● **Data**:
---*---

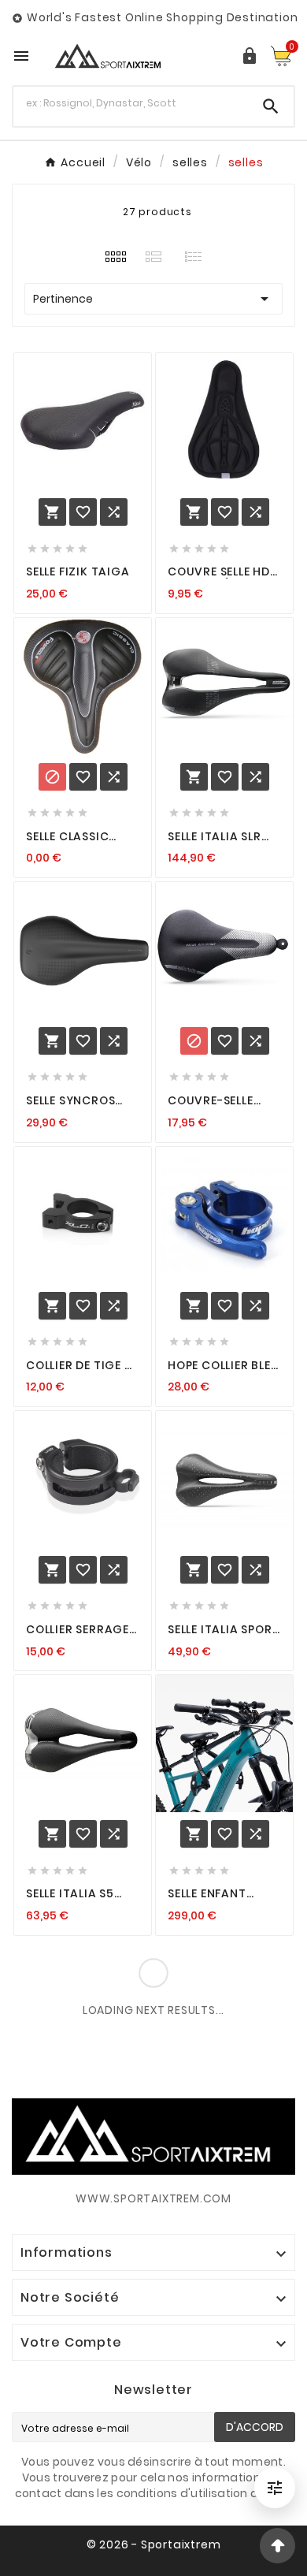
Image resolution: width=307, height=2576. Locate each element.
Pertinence (153, 298)
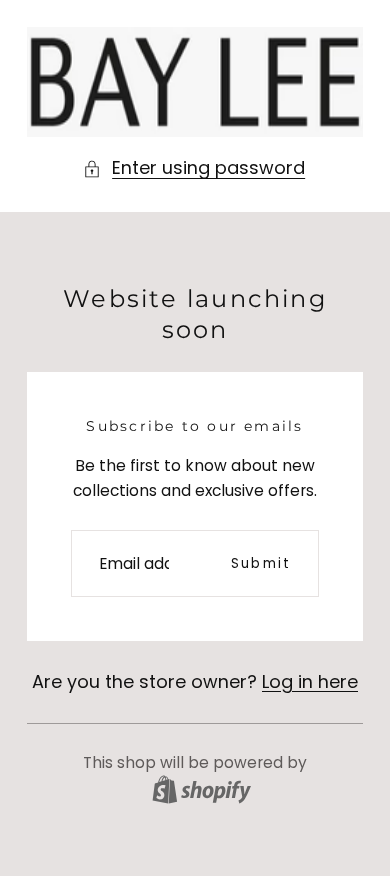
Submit (261, 563)
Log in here (310, 681)
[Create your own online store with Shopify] (201, 789)
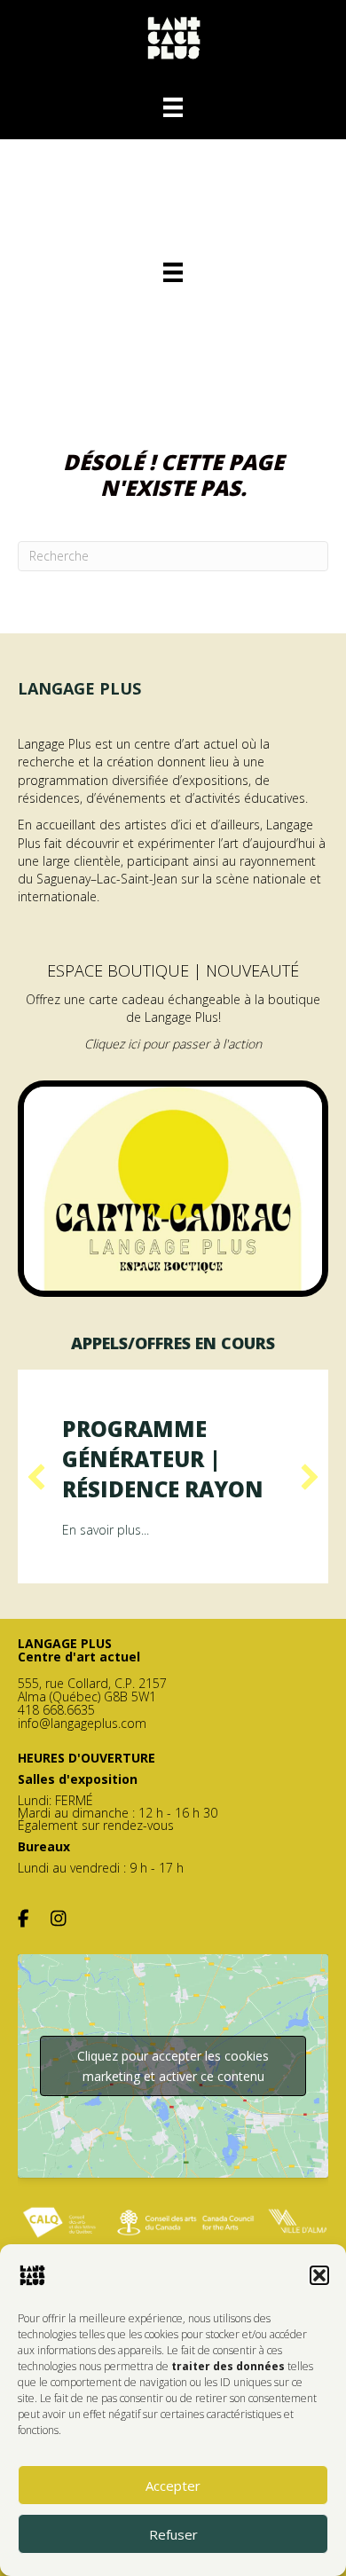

---*---

Apart from the images, everything in the records must be repeated exactly.

● **Response area**:
Image resolution: width=307, height=2576. Locate each element.
Pertinence (153, 298)
Submit (261, 563)
Log in here (310, 681)
[Create your own online store with Shopify] (201, 789)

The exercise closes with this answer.